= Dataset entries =
===============
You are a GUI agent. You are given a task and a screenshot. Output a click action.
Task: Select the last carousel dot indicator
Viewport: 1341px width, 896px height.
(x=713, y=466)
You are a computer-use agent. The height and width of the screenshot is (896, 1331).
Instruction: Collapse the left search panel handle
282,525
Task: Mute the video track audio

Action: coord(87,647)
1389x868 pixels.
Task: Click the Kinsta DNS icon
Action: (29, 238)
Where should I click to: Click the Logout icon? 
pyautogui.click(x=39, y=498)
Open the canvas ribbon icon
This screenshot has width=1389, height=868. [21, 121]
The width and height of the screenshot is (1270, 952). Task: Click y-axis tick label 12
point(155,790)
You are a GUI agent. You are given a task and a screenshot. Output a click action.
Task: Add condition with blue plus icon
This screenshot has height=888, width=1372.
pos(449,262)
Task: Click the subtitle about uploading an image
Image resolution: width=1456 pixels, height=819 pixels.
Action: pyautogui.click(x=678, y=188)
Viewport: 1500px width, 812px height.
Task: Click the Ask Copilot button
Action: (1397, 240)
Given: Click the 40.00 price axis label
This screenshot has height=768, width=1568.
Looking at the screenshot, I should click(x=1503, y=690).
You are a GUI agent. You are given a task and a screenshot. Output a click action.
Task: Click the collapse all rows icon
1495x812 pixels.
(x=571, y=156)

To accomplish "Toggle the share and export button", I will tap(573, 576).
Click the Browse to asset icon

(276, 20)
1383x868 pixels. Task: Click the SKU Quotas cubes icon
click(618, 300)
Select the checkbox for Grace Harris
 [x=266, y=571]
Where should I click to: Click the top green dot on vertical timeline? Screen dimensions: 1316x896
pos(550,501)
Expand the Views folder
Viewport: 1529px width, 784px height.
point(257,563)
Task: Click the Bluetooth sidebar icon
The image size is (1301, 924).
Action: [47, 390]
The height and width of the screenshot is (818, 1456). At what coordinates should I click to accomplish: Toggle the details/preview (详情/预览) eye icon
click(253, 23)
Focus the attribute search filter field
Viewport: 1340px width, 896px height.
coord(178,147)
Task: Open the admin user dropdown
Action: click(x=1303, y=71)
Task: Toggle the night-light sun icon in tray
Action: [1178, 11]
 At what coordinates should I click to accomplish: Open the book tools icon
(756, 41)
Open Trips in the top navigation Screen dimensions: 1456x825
===============
= ASSIGNMENT =
Send back, unchanged, every line of the records from the one with "Viewport: 1340px width, 896px height." through the last.

= RESPONSE AREA =
Viewport: 1340px width, 896px height.
coord(178,147)
Task: Open the admin user dropdown
Action: click(x=1303, y=71)
Task: Toggle the night-light sun icon in tray
Action: [1178, 11]
 At what coordinates should I click to accomplish: Open the book tools icon
(756, 41)
Open Trips in the top navigation Screen dimensions: 1456x825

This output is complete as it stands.